“Ya, aku ingin mengukuhkan hubungan kita, aku ingin melakukan pesta pertunangan dengan mu. Maaf akau belum menanyai mu malah sudah mengambil kepususan seperti ini.” ucap pria itu namun wajahnya tidak tampak menyesal.
“Kau tidak terlihat seperti menyesal Anton, kau malah seperti akan memaksa ku meski aku menolak mu bukan.” Ucap gadis itu yang terlihat agak marah.
“Apapun yang terjadi aku hanya menginginkan mu sayang.” Ucap Anton.
“Anton, kita baru saja menjalaninya, bahkan banyak hal yang belum aku tahu mengenai dirimu. Selain itu kedua orang tuamu dan bahkan kakak mu belum tentu akan menyetujuinya.” Jelas Alice.
“Kau akan mengetahui segalanya tentang ku Alice, meski kita telah bertunangan tidak akan ada yang berubah, malah kita akan jadi lebih dekat lagi. Untuk kedua orang tua ku, aku sudah memberitahukan rencana ini kepada ayahku dan kedua kakakku. Dan ayahku beserta kedua kakakku sudah menyetujuinya.” Ucap Anton.
“Lalu dengan ibumu?” Tanya Alice.
“Aku belum bertemu langsung dengan ibu ku. Dia sedang berada di Negara X, namun aku sudah memberitahunya lewat telepon dan dia tidak ada masalah dengan itu. Mungkin tiga hari kedepan dia akan pulang, dan dia ingin kita ke rumah utama untuk makan malam.” Ucap Anton.
“Apa? Benarkah itu? Apakah ini tidak terlalu cepat?” Ucap Alice ragu.
“Benar sayang, semuanya baik-baik saja dan semuanya tidak terlalu cepat. Aku memang ingin kita menjalin hubungan ke jenjang yang lebih serius, bahkan jika kau membolehkan, kita segera menikah saja sayang. Bagaimana?” Tanya Anton.
“Apaa?? Itu terlalu konyol Anton.” Ucap Alice kaget dan mulai marah.

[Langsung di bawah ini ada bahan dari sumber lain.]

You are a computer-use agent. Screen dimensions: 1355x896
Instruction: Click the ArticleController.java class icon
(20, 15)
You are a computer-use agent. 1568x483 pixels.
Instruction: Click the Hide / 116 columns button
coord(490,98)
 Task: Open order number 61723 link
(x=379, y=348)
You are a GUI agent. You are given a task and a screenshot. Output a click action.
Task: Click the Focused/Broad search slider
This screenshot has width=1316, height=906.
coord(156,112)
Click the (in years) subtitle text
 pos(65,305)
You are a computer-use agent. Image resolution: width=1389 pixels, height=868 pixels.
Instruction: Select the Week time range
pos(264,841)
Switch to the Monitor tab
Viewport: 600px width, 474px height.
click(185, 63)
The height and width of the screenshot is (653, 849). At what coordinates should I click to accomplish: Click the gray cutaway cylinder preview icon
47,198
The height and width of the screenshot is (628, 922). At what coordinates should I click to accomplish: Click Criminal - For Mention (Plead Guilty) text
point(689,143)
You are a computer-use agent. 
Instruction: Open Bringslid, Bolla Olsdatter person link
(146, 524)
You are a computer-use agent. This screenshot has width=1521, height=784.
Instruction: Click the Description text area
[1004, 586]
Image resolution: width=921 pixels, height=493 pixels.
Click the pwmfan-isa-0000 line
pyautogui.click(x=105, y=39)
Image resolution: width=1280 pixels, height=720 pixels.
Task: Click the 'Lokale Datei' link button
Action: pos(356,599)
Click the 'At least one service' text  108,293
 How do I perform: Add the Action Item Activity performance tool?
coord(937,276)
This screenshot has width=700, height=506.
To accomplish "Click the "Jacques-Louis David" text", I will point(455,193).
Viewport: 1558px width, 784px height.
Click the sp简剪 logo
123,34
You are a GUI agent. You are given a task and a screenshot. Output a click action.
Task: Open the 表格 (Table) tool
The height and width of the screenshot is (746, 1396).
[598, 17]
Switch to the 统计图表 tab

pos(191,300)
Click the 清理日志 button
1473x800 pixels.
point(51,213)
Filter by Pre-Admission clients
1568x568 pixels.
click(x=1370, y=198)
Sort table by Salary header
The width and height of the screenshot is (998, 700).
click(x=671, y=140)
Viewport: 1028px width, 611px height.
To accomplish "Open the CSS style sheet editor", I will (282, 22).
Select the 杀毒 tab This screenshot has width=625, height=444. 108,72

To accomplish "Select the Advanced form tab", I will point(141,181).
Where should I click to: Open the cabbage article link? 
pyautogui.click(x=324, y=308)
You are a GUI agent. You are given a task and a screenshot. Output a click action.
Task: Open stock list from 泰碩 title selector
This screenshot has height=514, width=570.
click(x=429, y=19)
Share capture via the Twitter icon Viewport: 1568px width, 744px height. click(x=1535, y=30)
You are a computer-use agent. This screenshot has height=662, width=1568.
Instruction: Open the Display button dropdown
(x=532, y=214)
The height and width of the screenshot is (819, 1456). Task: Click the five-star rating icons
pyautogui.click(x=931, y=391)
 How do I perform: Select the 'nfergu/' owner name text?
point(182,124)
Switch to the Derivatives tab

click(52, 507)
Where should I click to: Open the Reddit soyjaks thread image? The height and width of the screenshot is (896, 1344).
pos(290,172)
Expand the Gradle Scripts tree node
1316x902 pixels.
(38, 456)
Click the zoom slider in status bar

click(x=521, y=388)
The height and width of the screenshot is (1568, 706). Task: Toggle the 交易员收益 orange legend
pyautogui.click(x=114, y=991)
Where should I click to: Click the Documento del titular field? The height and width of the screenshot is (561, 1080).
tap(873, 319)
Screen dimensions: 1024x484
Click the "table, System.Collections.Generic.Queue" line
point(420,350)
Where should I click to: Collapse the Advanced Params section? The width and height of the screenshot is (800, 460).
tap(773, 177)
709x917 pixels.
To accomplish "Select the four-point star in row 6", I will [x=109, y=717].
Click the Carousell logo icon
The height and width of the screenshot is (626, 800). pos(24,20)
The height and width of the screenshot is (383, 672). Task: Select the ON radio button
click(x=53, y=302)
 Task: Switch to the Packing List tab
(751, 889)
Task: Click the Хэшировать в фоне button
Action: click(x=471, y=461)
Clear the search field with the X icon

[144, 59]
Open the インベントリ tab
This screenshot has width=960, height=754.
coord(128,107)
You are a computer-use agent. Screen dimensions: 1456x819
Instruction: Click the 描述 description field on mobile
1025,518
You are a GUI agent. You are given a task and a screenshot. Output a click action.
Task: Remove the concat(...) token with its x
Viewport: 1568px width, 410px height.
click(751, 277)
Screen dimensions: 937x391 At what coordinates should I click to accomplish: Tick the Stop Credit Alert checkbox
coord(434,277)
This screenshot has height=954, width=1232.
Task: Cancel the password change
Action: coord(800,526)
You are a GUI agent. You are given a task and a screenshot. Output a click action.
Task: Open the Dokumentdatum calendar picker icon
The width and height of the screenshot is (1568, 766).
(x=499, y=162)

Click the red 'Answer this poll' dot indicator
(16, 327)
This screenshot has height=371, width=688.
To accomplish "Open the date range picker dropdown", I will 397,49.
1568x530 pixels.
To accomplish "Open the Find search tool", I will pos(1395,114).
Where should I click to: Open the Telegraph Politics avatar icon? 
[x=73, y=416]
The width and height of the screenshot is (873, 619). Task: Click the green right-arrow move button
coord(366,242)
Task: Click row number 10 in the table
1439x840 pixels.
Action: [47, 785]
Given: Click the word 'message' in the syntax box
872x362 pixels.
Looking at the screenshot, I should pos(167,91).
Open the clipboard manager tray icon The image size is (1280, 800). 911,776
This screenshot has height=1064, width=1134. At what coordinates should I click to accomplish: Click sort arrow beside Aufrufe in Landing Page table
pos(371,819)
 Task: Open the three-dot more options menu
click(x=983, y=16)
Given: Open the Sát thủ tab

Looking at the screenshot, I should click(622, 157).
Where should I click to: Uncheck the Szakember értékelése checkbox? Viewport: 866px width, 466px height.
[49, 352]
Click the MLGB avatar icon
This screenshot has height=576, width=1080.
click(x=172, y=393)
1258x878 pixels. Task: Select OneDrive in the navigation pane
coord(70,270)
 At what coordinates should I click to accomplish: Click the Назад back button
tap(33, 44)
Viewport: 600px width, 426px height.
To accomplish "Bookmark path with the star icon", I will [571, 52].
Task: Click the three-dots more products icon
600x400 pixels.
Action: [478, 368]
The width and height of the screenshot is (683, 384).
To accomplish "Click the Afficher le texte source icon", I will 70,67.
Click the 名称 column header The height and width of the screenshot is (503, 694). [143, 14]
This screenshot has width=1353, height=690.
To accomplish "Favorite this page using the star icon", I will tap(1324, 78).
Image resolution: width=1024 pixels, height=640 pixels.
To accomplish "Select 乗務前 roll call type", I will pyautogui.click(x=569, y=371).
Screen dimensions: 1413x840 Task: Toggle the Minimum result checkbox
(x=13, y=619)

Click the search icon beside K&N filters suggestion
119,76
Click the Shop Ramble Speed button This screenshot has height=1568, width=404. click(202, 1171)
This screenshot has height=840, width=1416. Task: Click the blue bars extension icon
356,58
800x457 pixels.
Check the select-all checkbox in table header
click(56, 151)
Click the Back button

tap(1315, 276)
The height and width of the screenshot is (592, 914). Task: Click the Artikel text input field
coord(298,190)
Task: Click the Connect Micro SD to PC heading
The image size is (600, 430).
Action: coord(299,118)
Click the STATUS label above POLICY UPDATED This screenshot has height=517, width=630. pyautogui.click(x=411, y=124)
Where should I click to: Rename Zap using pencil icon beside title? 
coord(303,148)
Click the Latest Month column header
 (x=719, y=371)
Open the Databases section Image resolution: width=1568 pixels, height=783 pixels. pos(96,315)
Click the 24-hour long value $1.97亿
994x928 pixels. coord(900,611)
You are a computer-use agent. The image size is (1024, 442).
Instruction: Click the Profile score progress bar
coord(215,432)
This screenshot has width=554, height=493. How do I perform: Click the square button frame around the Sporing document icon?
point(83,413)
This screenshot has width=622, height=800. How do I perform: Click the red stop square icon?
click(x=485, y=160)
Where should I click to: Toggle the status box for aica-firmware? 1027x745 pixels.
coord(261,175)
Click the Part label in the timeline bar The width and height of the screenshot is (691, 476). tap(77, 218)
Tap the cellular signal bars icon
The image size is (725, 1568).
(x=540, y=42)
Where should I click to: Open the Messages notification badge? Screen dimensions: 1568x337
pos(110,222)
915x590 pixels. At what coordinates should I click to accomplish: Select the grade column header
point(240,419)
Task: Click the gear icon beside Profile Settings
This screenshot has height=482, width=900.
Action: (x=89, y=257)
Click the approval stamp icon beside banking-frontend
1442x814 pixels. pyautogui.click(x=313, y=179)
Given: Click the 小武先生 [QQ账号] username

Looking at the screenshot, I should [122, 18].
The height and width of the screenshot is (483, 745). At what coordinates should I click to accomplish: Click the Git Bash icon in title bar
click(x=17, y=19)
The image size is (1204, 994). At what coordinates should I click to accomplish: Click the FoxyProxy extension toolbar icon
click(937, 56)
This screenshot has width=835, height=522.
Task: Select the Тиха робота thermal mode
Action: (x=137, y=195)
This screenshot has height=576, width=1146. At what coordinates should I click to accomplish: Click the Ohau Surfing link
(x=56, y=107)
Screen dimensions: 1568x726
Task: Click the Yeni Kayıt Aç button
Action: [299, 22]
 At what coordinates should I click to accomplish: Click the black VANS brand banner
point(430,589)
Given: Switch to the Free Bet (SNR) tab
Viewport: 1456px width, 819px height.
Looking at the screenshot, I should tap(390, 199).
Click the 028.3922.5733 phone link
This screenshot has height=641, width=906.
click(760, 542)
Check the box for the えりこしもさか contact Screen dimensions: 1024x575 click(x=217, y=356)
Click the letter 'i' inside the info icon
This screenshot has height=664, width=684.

“Baiklah, baiklah, aku hanya bercanda. Aku akan memperkenalkan mu dengan keluarga ku tiga hari kedepan. Aku tahu, kau masih ragu tentang hubungan kita karena masalah keluarga kan? Kau ragu keluarga ku akan menerimamu atau tidak, maka dari itu aku akan memperkenalkanmu kepada mereka dahulu. Kau akan melihatnya dengan mata mu sendiri bahwa mereka semua akan menyambut mu Alice, kau nya saja yang terlalu sangat ketakutan. Semuanya akan baik-baik saja sayang. Kau tenag saja.” Ucap Anton menenangkan kekasihnya itu. Alice hanya diam saja.
“Entahlah Anton, aku hanya takut saja.” Ucapnya jujur.
“Sudah jangan terlalu kau pikirkan terlalu berlebihan, semua akan baik-baik saja. Lagi pula kan ada aku. Bagaimana kau mau kan bertemu kedua orang tua ku tiga hari lagi?” Ucapnya Anton lagi.
“Orang tua mu sudah menyuruh ku ke rumah mu, bagaimana aku bisa menolak lagi.” Ucap Alice dengan kesal.
“Baiklah berarti sudah di putuskan, tiga hari kedepan kita akan menemui orang tua ku. Terima kasih sayang kau sudah berani untuk melangkah kedepan bersama ku.” Ucap Anton dengan senyumnya yang menggembang. Alice pun jadi tersenyum bahagia melihat kekasihnya itu tersenyum. Meski masih ada sedikit rasa kekhawatiran di dalam hatinya.
__ADS_1
“Ohya sayang apa rencana mu hari ini?” Tanya Anton.
“Emhh sepertinya hanya melihat ke toko bunga dan tidak melakukan apapun.” Ucap Alice.
“Ah ya sudah lama aku tidak bertemu dengan Tasya, aku cukup merindukannya. Bagaimana keadaannya sekarang?” Tanya Alice yang teringat dengan sahabat kecilnya itu.
“Anak itu jauh lebih baik, bahkan dia sudah pulang kerumahnya beberapa hari yang lalu. Dan sebenarnya dia menitipkan ini kepada ku.” Anton menyerahkan selembar kertas kecil dan di sana tertulis sebuah alamat dan nomer telpon ibunya Tasya.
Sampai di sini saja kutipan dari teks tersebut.